Renthop Kaggle competition Summary

来源:互联网 发布:整理照片的软件 编辑:程序博客网 时间:2024/06/05 21:55

The works for kaggle competition, as the others always said, mainly contains two parts: feature engineering and ensemble. So I would like to do a summary mainly in these two parts.

As a freshmen in kaggle, things I done in feature engineering is little caused I got totally no idea about how to do feature engineering, even after I had read some slides from the masters. So mostly of the features are inspired by the accessible kernels and some of others ideas.

The features I had used are:

Raw features from the dataset, including numericel features and categorical features.

Some basic features from the baseline given by srk, including:
count of features for the house, description length -> simple describing a feature(feature set) by counting
created day, hour, month and so on -> spliting the time in different units

And I did not used the tf/idf for the ‘features’ feature, caused I had found a better way of using it, say mapping the few import features into one-hot encoding. I did this because after peering at the data, I found most of the features appered in the column would only appear few times, except for a very few important ones. A CV was done in choosing the threshold.

Besides these basic features, the upcoming features, I think, are what feature engineering should be focused on.

The most important feature, manager skill, is given by target encoding. It is a encoding for the manager by their performance for the cases in training set. The performance is evaluated simply by 2*high+medium. The performance evaluation is used instead of encoding directly by the labels because there is a relationship between the proportion for ‘high’ and the proportion for ‘medium’. This is done by using CV-style method in order to avoid overfitting, as it might also be viewed as naive Bayesian classifier simply based on the manager_id.

Some statistics based on the manager skill, including the mean, max, median, min of bedroom numbers for the cases of a manager and things like that.

Some made categorical features, including clustering on spatial for all the cases, house type and the street name for the address. This kind of features can be done by binning/clustering the numerical numbers, or combining the numerical(mostly integer)/categorical features together.
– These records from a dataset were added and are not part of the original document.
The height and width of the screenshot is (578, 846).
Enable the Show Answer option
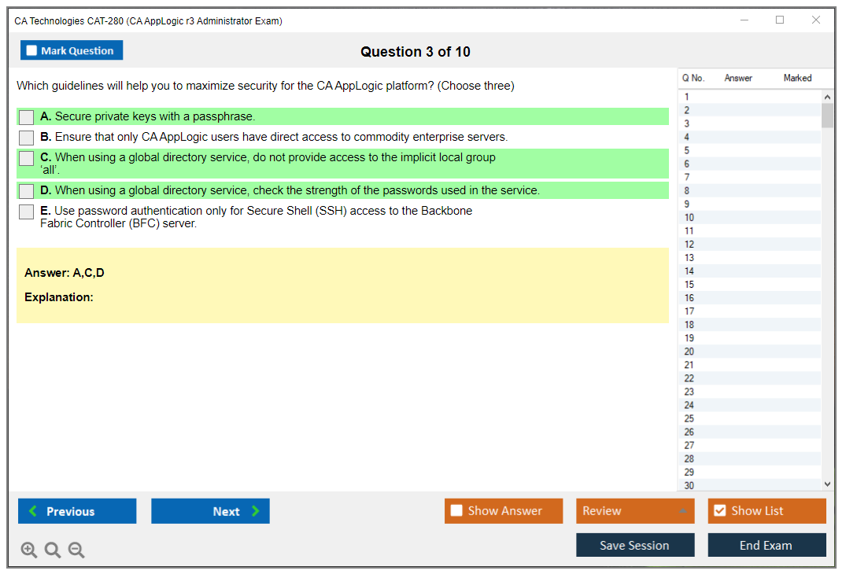click(456, 511)
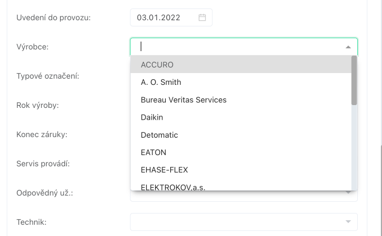The image size is (382, 236).
Task: Focus the Výrobce search input
Action: (236, 47)
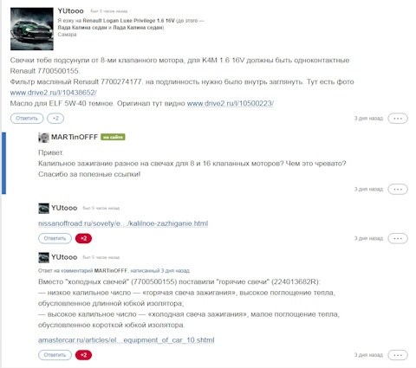
Task: Toggle red +2 rating under nissanoffroad link
Action: tap(83, 238)

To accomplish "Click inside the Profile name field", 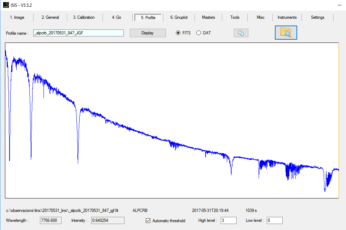I will (x=78, y=33).
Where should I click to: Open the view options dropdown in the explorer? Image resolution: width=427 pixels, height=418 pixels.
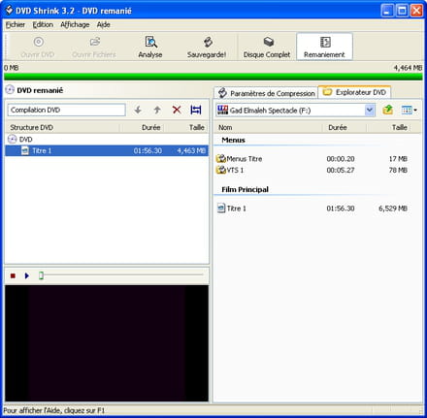pyautogui.click(x=410, y=111)
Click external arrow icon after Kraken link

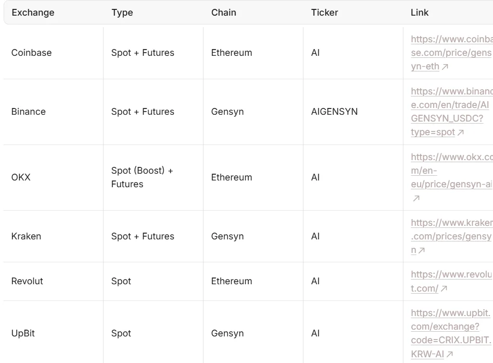tap(422, 250)
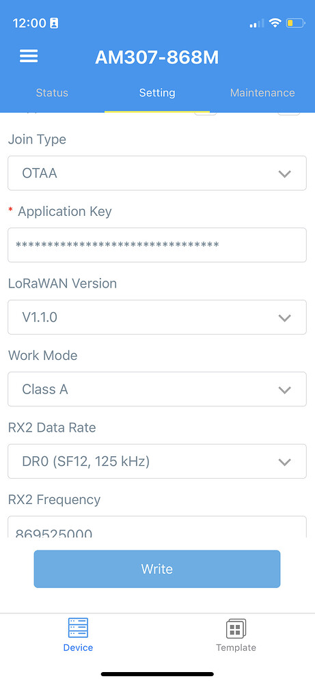
Task: Open the hamburger menu icon
Action: pos(29,56)
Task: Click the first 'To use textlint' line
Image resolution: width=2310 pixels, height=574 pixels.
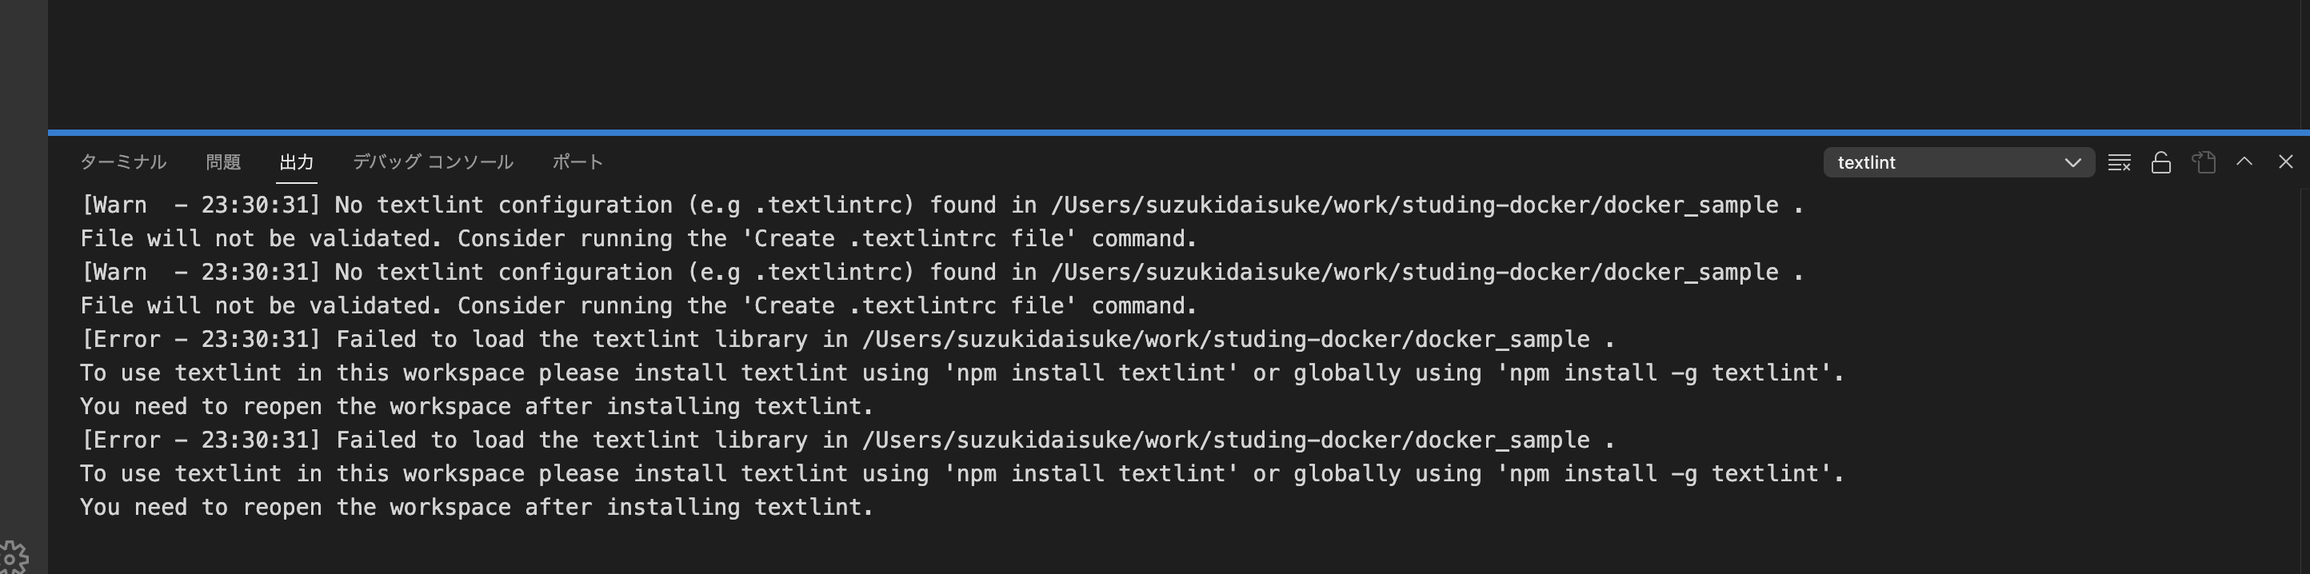Action: [961, 373]
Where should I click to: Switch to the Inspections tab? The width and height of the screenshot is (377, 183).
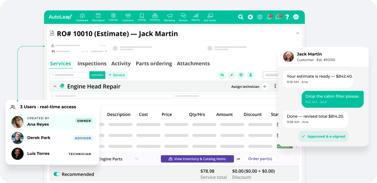92,64
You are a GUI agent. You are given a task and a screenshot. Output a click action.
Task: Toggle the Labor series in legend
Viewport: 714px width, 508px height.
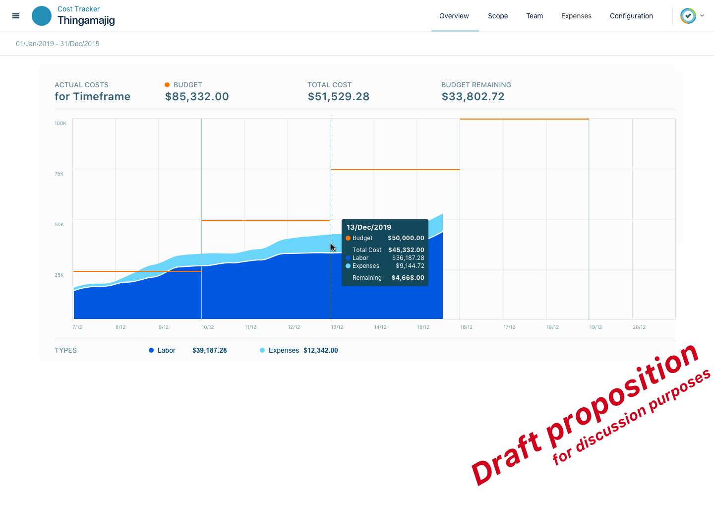click(x=166, y=350)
I had perform the target encoding and the statistics for other categorical features as well, including the made ones. Some of them worked and some of them did not, while none of the performing did better than the features based on the managers.

This is highly related to the business. Someone in the group once mentioned that, once in a interview, the founder of the Renthop said that brokers are very important in the house-renting business. So there is no wonder that why it is so important to describe a manager by all these statistical features. Thus when doing the feature engineering, it is very important to think based on the business. Still, statistical for other categorical features is not a bad trying. The other categorical feature based on which the statistical feature also takes some effects are the house type, the cluster id on the map and the cluster id on the map. These features also got a sense in the real business.

Some of the slides of the masters mentioned that it is good to try using some features describing the trend while there is a temporal information, so I also tried target encoding for a given time window, say 3 days, a week and so on. This did developed a bit, but not much.

In Faron’s solution (https://www.kaggle.com/c/two-sigma-connect-rental-listing-inquiries/discussion/32148) he gives out these features:

Clustering & Proxies for Points of Interest: filtering out the rows with certain features like ‘subway’,’park’ etc. and get the location for which by clustering(and also EDA I suppose)

Simple Text Features:uppercase and lowercase ratios and appering times of characters like ‘*’, ‘!’, ‘$’, ‘<’. I did little in the NLP for decription, though I have tried the uppercase ratio once but got no improvement.

Completeness Score: simply checking if each field in the original dataset is filled well. This is a statistics feature in row. Really reasonable.

Embedding for the descrition: this could be a good method when encountered with the text-content features. Except for xgb embedding, nn might also be used.

In Little Boat’s solution(https://www.kaggle.com/c/two-sigma-connect-rental-listing-inquiries/discussion/32123), he used gridding for the spatial information instead of clustering. And he used bedroom to representing the house type. This action is more correspondent to the real business I suppose.

It should be noted that in Little Boat’s solution he used two sets of features. In his following posts he also mentioned how to choose features and how to get multiple feature sets. His method in doing feature engineering is adding new features into the best single model if they improves while also keeping all the other generated features. Then figure out the relations/correlations of them with existing features, or specifically find out why including them hurts the model while intuitively it should give better results. So it is necessary to have a quick pipeline to generate new reasonable features and try them, adding the effective ones into the best feature set while keeping all of them for latter diversity in ensembling.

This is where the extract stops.